# Document segment:
——————————

#[Multiple Object Tracking](https://pantelis.github.io/artificial-intelligence/aiml-common/assignments/object-tracking-kalman/_index.html)
Multi-Object Tracking (MOT) is a core visual ability that humans poses to perform kinetic tasks and coordinate other tasks. The AI community has recognized the importance of MOT via a series of competitions.

The ability to reason even in the absence of perception input task was highlighted in Lecture 1 using a document camera and a canopy type of occlusion where an object moves below it. In this assignment, the object class is ball and the ability to reason over time will be demonstrated using Kalman Filters. There will be two cases of occlusion: occlusion by a different object and occlusion by the same object (typical case of the later is on tracking people in crowds).

*Note: You can use OpenCV (import cv2) for only the satellite parts of this assignment - Use numpy, or better, jax to code the Kalman filter. You need to submit the assignment either as a notebook URL or a Github URL.*

##Task 1: Understand the problem and setup environment (20 points)
The problem is best described using this explanatory video below of the raw source files of this assignment:

[Single object tracking](https://github.com/sseshadr/auvsi-cv-all/blob/master/objectTracking/examples/ball.mp4)

[Multi-object tracking](https://github.com/sseshadr/auvsi-cv-all/blob/master/objectTracking/examples/multiObject.avi)

[Video](https://www.youtube.com/watch?v=0jAC9sMQQuM)

[The associated to the video github is here](https://github.com/sseshadr/auvsi-cv-all).

——————————

# Data:

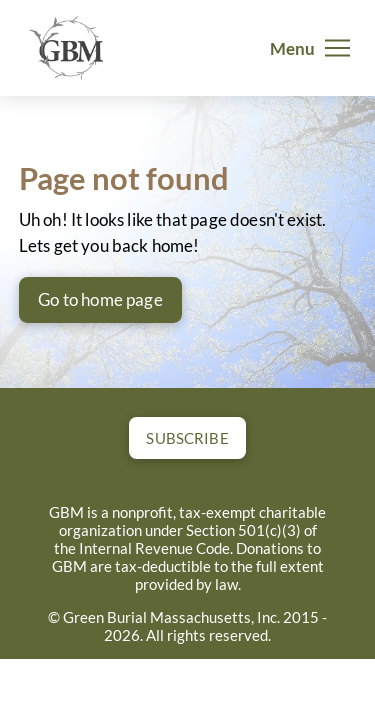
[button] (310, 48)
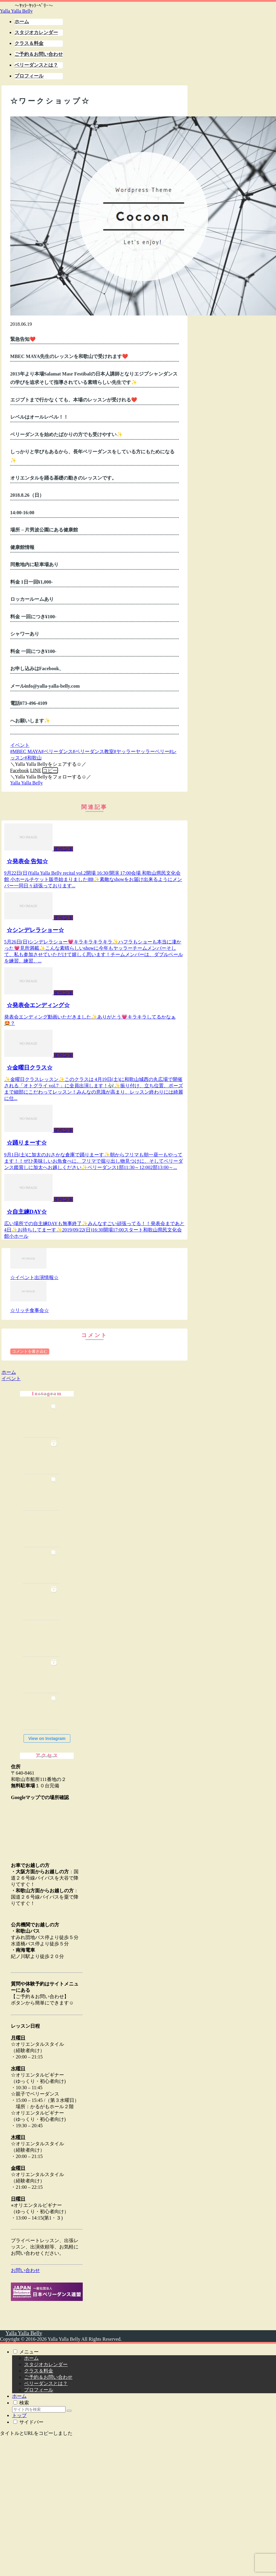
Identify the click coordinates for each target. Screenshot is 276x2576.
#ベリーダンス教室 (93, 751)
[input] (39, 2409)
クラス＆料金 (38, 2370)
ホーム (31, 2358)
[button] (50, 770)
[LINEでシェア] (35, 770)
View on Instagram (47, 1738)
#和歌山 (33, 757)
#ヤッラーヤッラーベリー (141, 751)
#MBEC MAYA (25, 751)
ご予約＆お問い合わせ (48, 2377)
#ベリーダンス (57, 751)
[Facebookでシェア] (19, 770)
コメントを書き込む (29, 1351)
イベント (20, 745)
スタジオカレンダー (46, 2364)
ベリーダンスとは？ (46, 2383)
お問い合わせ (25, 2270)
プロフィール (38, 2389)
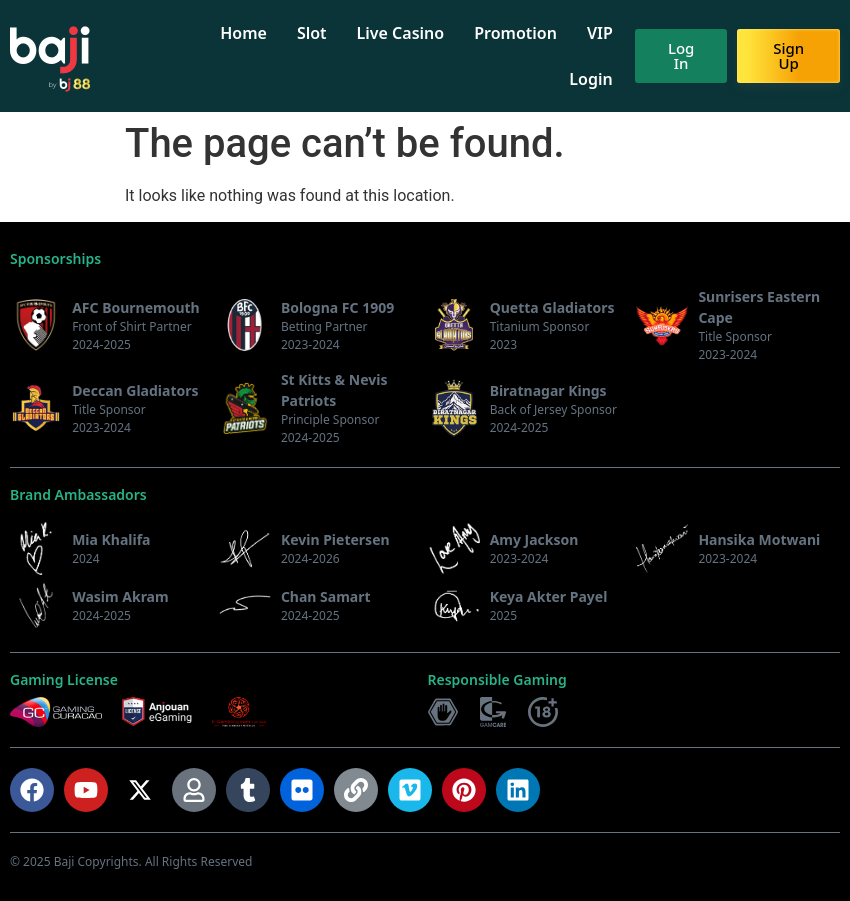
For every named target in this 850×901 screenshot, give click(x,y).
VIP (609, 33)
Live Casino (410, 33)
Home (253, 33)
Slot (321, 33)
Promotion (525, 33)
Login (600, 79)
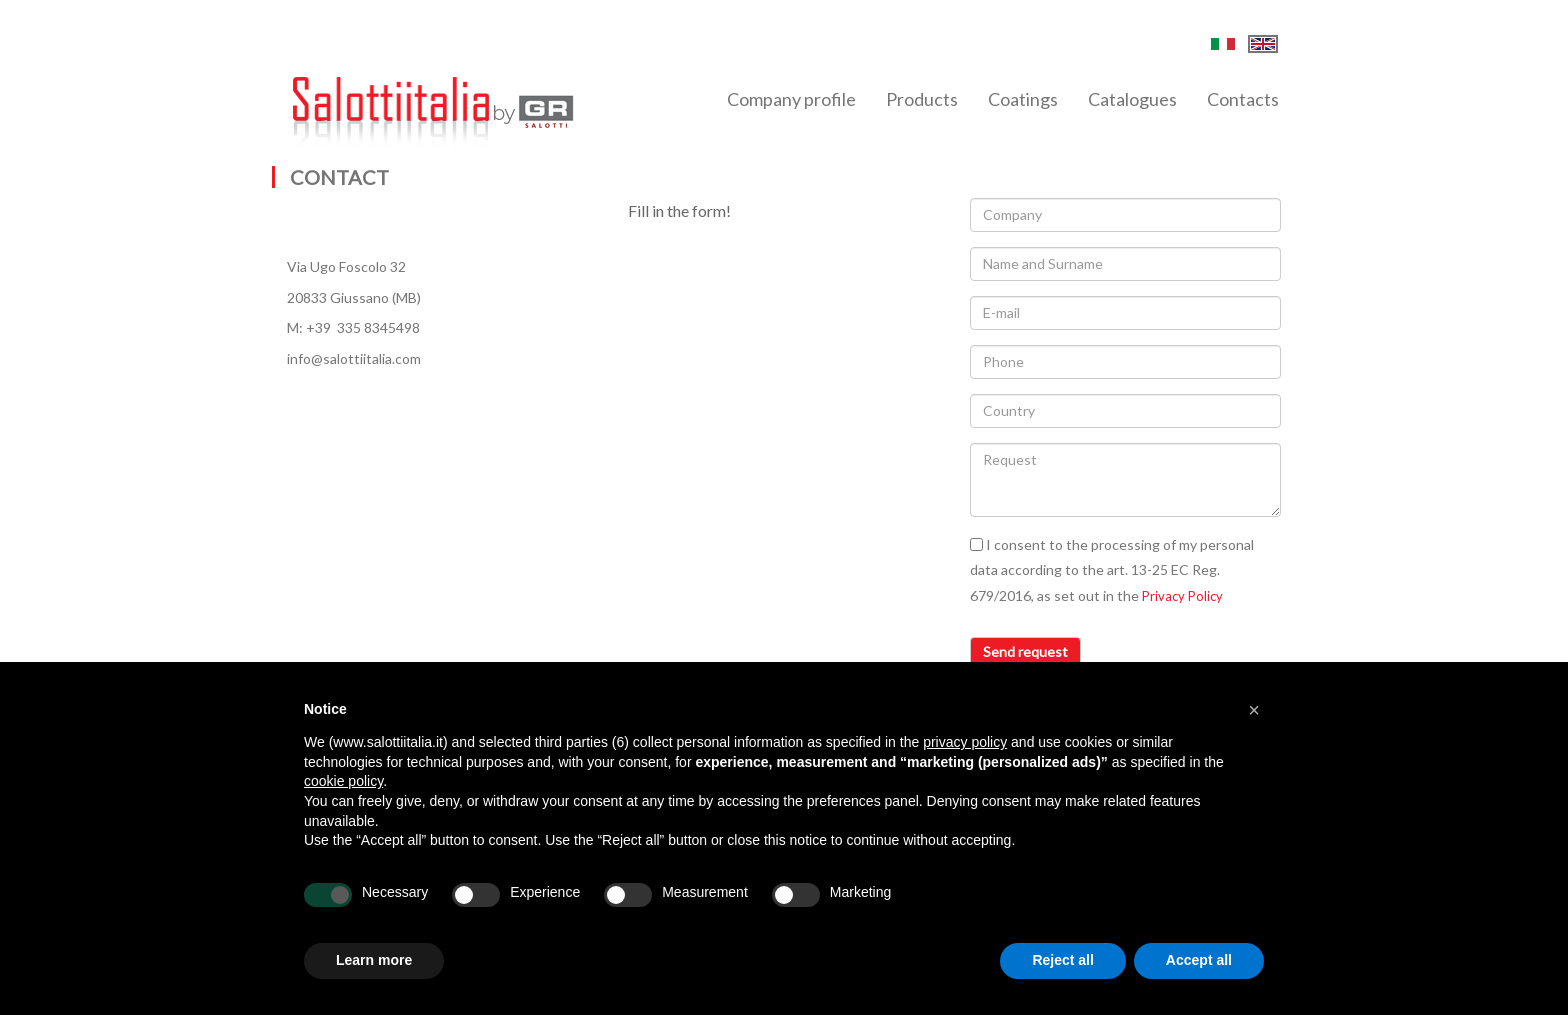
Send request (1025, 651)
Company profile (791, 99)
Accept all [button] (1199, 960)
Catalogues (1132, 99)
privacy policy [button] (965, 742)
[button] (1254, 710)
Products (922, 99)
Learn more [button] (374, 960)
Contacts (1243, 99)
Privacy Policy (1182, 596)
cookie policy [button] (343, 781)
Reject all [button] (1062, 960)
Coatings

——————————

# Goals:
1 > Copy the passage of the object tracking assignment from "The problem is" up to and including "github is here](https://github.com/sseshadr/auvsi-cv-all).".
2 > Translate this sentence from the object tracking assignment into Spanish: "The AI community has recognized the importance of MOT via a series of competitions."
3 > Go on with the object tracking assignment from the point where it ends.
The lines have no connection to the object tracking assignment.

# Answers to the tasks:
1 >
The problem is best described using this explanatory video below of the raw source files of this assignment:

[Single object tracking](https://github.com/sseshadr/auvsi-cv-all/blob/master/objectTracking/examples/ball.mp4)

[Multi-object tracking](https://github.com/sseshadr/auvsi-cv-all/blob/master/objectTracking/examples/multiObject.avi)

[Video](https://www.youtube.com/watch?v=0jAC9sMQQuM)

[The associated to the video github is here](https://github.com/sseshadr/auvsi-cv-all).

2 > La comunidad de IA ha reconocido la importancia del MOT mediante una serie de competiciones.

3 >
### Object detection Steps
1) Parse video into frames [1]

2) Detect object in each frame [2]

3) Add bounding box[3], [4] (or centroid) to each frame

4) Add the frame to list of frames

5) Convert the list of frames back to video

### Prediction
1) Use model to get bounding box from first frame in image

2) get centroid from bounding box
 - this is the initial position of the object

3) Add centroid to first frame and add frame to output video

4) Kalman filter for each frame + add centroid to frame

5) Add frame to list of frames

6) convert list of frames back to video

### Kalman Filter
[single object](https://machinelearningspace.com/object-tracking-python/)

[multi object](https://machinelearningspace.com/2d-object-tracking-using-kalman-filter/)
#### Starting State
We can use a detection model on the first frame to find the starting position of the object (sport ball). 

The model returns two coordinates $(x_1, y_1)$ and $(x_2, y_2)$ that describe a rectangular bounding box around around the ball. For the Kalman filter, we will need the centroid of the ball which is also the midpoint of the bounding box around the ball.

Since the bounding box is a rectangle, we can use the following midpoint formula to find the centroid of the object within the box:

$ (\frac{x_1 + x_2}{2}, \frac{y_1 + y_2}{2})$ 

#### 1 dimentional Kalman Filter with fixed velocity
Input
 - gaussian prior: $N(μ_t, σ_t)$
 - velocity: $N(μ_{velocity}, σ_{velocity})$
 - model (for getting measurments)

Output
 - guassian prediction $N(μ_{t+1}, σ_{t+1})$

Step 1: Prediction
 - $n_t = n_{t-1} + velocity * time$ (Newton's equation of motion)
 - for this use case n and velocity are both gaussians distributions
  - $N(μ_{t-1}, σ_{t-1}^2) + N(\mu_{velocity},σ_{velocity}^2)$
  - $ μ_t = μ_{t-1} + μ_{velocity} * time $
  - $ σ^2_t = σ_{t-1}^2 + σ_{velocity}^2 $
  - $\hat{x}_t = N(μ,σ^2_t)$

Step 2: Update (if the object is detected)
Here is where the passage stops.